● **Source extract**:
______

Faith in SOEs plunges
There has been a 35 per cent plunge in public confidence in states of emergency (SOEs) as an effective crime-fighting tool, a dramatic collapse of faith from three years ago.
Just over half of Jamaicans (or 53 per cent) described the crackdown measure as effective in a July RJRGLEANER Group-commissioned Don Anderson poll. Thirty-nine per cent of respondents disagreed while eight per cent were unsure.
An SOE allows the security forces, or authorised persons, enhanced powers of search and arrest and limits the right of detained persons to due process.
In a March 2019 poll, 81 per cent of Jamaicans – 28 percentage points higher than July’s survey – said SOEs were an effective crime-fighting tool, 13 per cent disagreed, and another five per cent were unsure. One per cent of respondents were unaware.
The slide in support may be cause for concern for the Holness administration that is grappling with a three per cent rise in murders, with 27 more people being killed this year than the 911 up to August 14, 2021.

______

● **Direction**: Can you reproduce the passage of the article on public confidence in states of emergency word for word, starting at "Faith in SOEs" and ending at "respondents were unaware."?

● **Raw data**:
______

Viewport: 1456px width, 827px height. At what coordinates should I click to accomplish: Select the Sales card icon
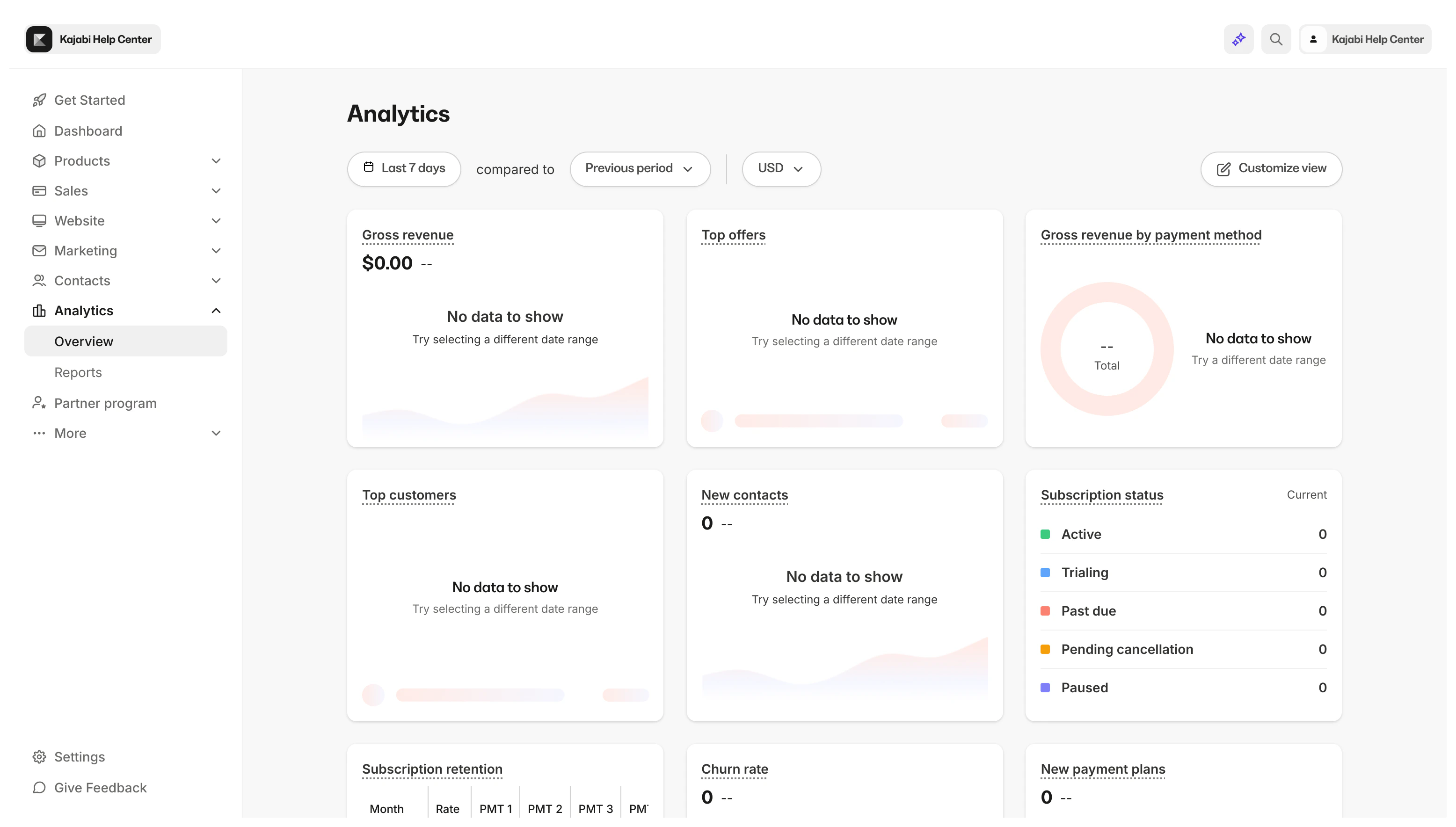pos(39,190)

______

● **Solution to this problem**:
Faith in SOEs plunges
There has been a 35 per cent plunge in public confidence in states of emergency (SOEs) as an effective crime-fighting tool, a dramatic collapse of faith from three years ago.
Just over half of Jamaicans (or 53 per cent) described the crackdown measure as effective in a July RJRGLEANER Group-commissioned Don Anderson poll. Thirty-nine per cent of respondents disagreed while eight per cent were unsure.
An SOE allows the security forces, or authorised persons, enhanced powers of search and arrest and limits the right of detained persons to due process.
In a March 2019 poll, 81 per cent of Jamaicans – 28 percentage points higher than July’s survey – said SOEs were an effective crime-fighting tool, 13 per cent disagreed, and another five per cent were unsure. One per cent of respondents were unaware.